§ Material shown:

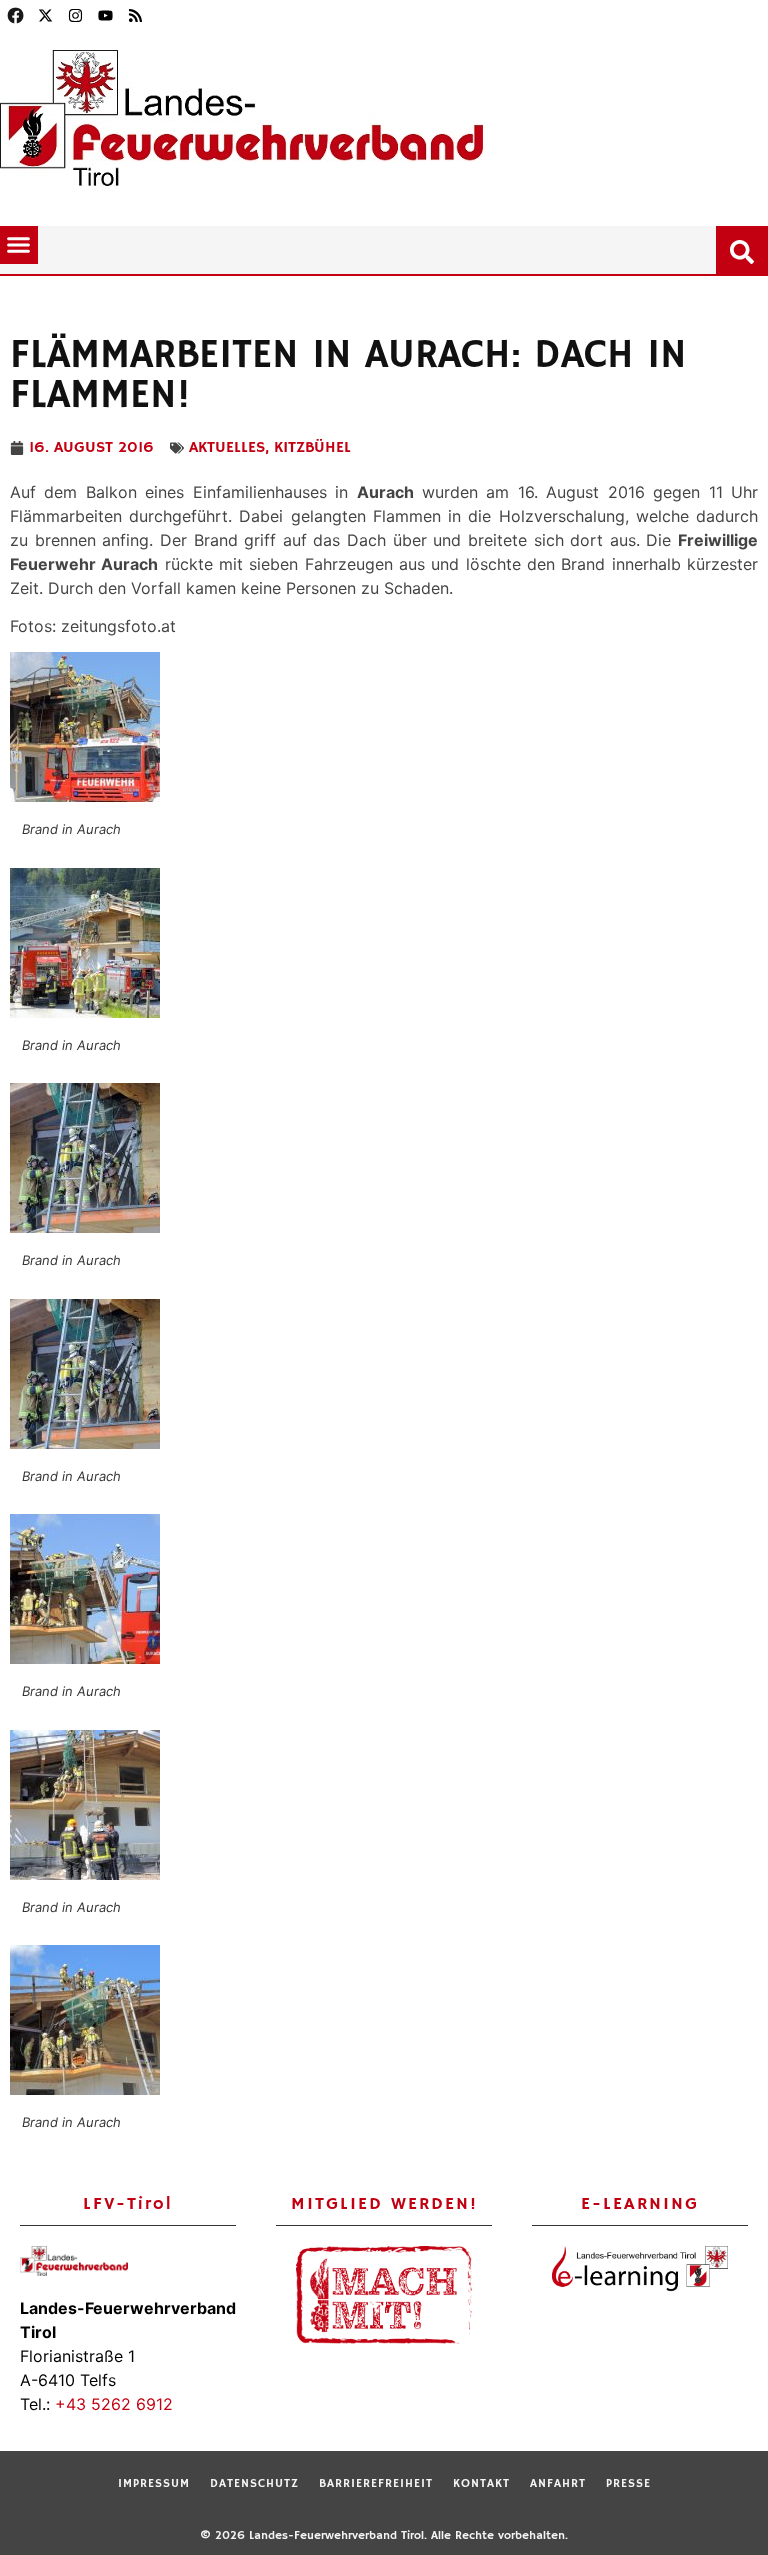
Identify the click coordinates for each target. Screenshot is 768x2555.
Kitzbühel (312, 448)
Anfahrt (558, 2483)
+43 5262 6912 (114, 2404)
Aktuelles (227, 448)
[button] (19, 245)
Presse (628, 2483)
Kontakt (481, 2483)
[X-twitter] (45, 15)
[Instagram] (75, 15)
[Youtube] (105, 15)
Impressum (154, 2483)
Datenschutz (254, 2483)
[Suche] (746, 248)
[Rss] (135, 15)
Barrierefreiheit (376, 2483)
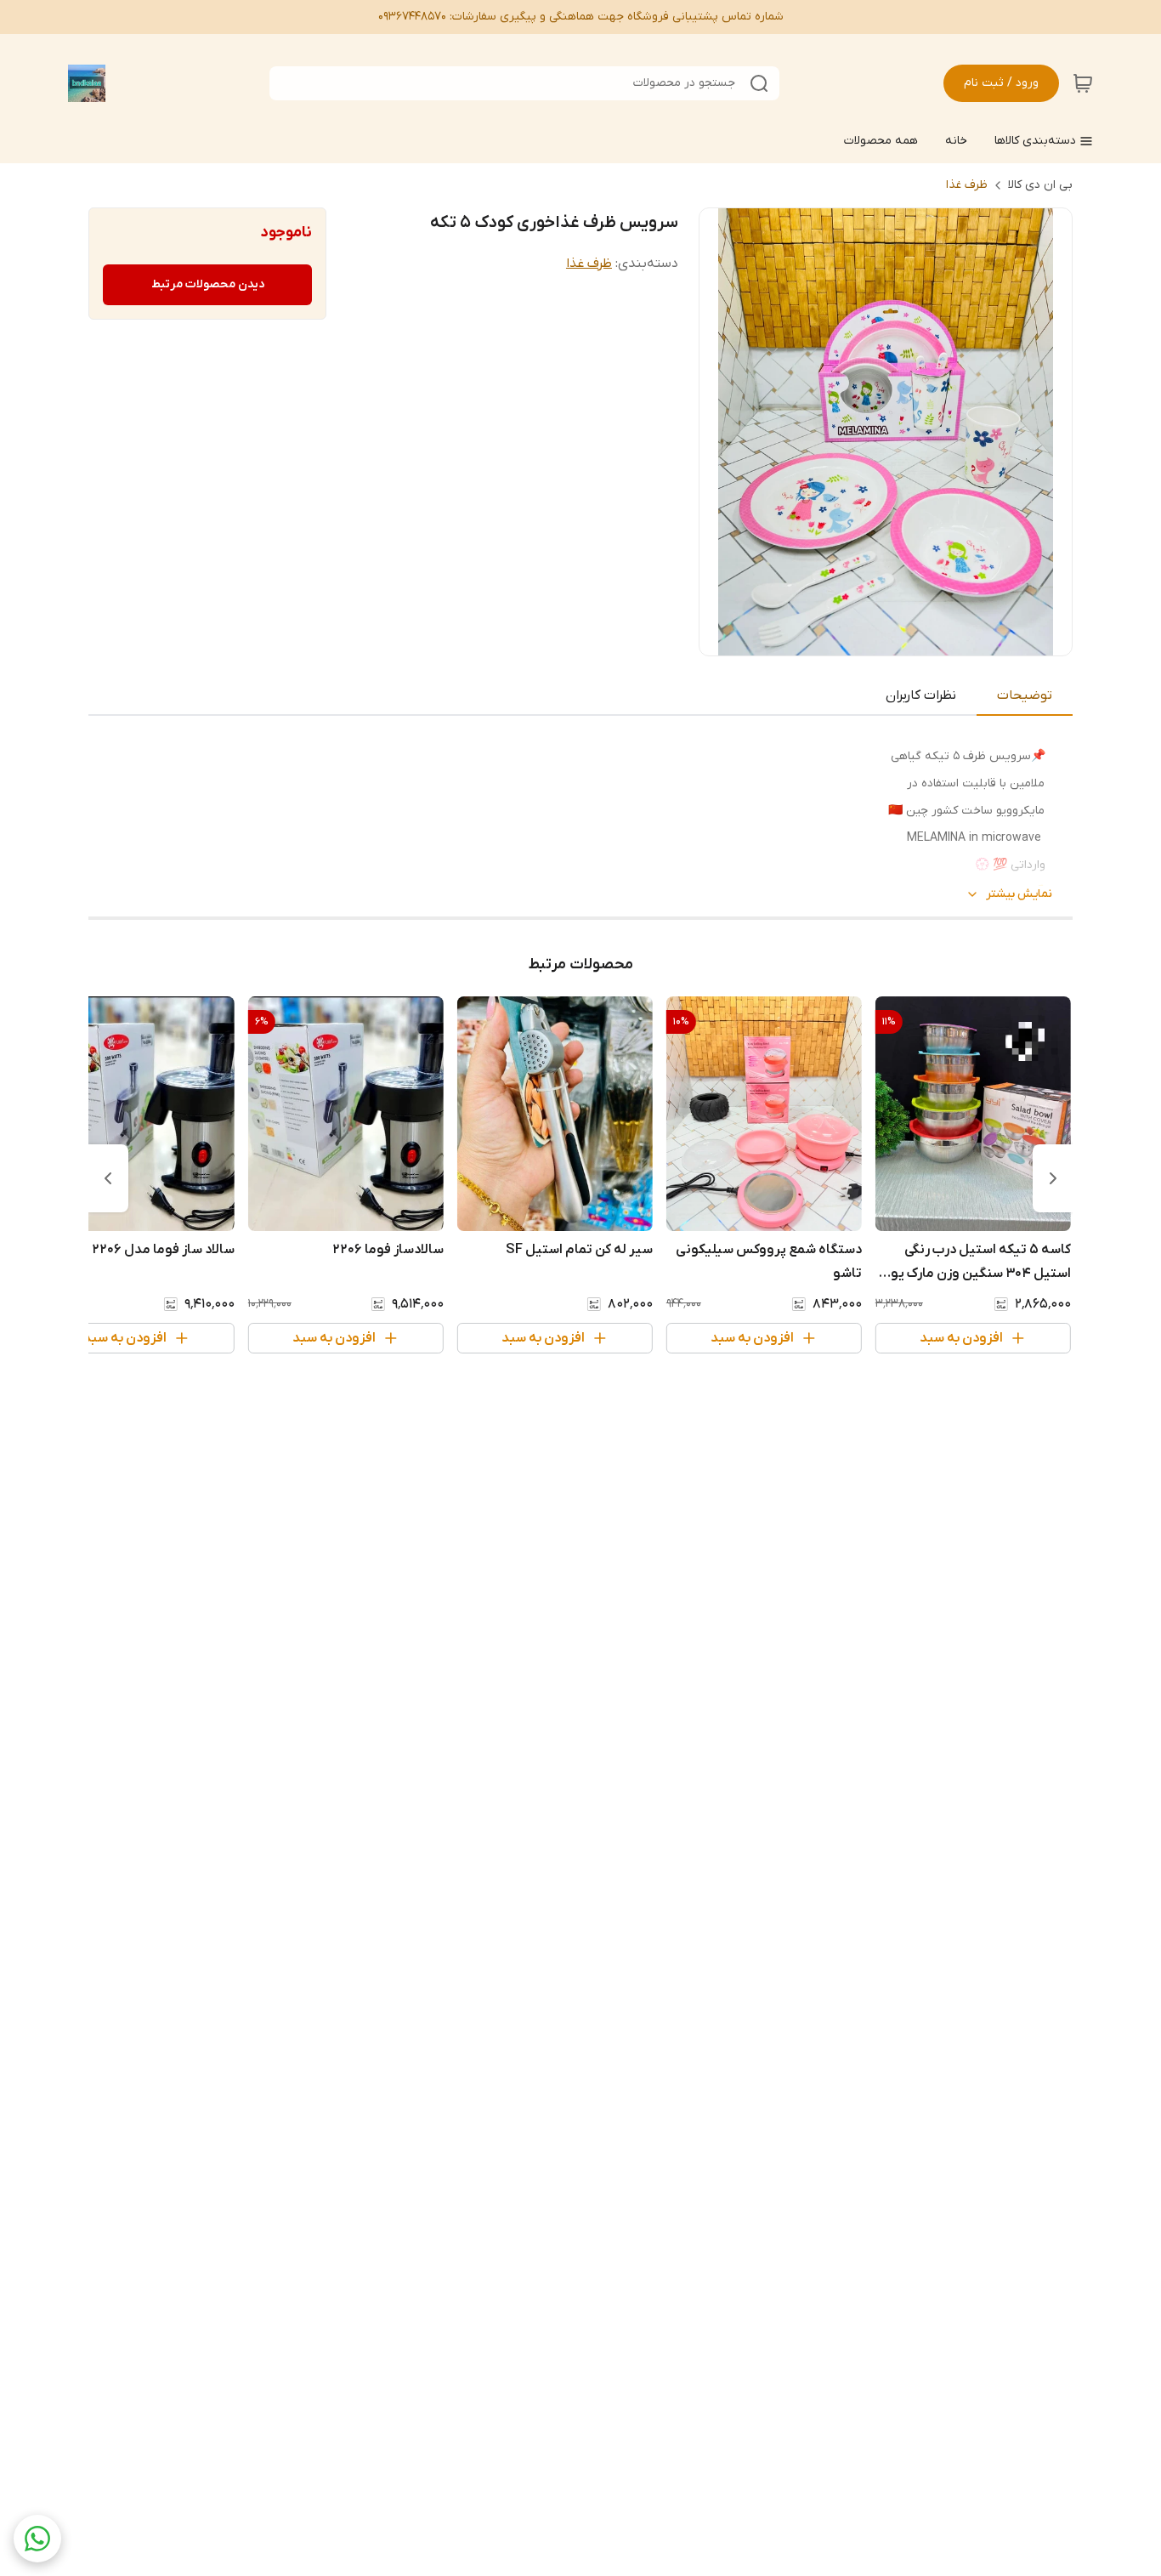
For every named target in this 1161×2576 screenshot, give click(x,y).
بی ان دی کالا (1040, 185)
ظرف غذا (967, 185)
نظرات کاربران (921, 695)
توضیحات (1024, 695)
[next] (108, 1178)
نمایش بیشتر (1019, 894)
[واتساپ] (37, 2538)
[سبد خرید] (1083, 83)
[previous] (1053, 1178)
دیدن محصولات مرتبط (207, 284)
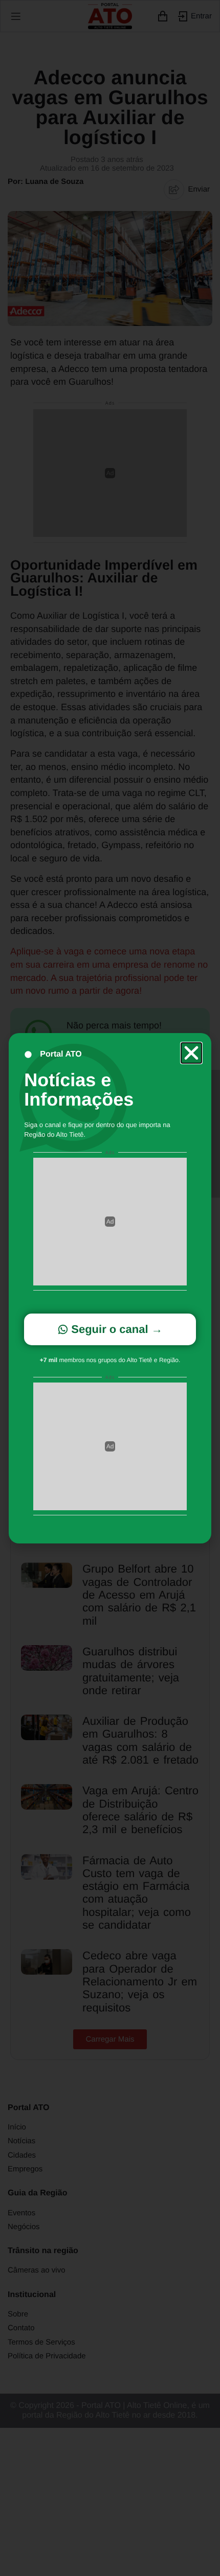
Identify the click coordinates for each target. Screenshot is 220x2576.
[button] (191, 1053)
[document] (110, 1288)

§ What you should do: Line for line, restate the data above and omit every picture.

§ Answer for this exercise:
Identify the click coordinates for each target. Screenshot is 768x2555.
Kitzbühel (312, 448)
Anfahrt (558, 2483)
+43 5262 6912 (114, 2404)
Aktuelles (227, 448)
[button] (19, 245)
Presse (628, 2483)
Kontakt (481, 2483)
[X-twitter] (45, 15)
[Instagram] (75, 15)
[Youtube] (105, 15)
Impressum (154, 2483)
Datenschutz (254, 2483)
[Suche] (746, 248)
[Rss] (135, 15)
Barrierefreiheit (376, 2483)
For every named target in this 1161×2576 screenshot, give click(x,y).
بی ان دی کالا (1040, 185)
ظرف غذا (967, 185)
نظرات کاربران (921, 695)
توضیحات (1024, 695)
[next] (108, 1178)
نمایش بیشتر (1019, 894)
[واتساپ] (37, 2538)
[سبد خرید] (1083, 83)
[previous] (1053, 1178)
دیدن محصولات مرتبط (207, 284)
Identify the click coordinates for each target. Screenshot is 220x2576.
[button] (191, 1053)
[document] (110, 1288)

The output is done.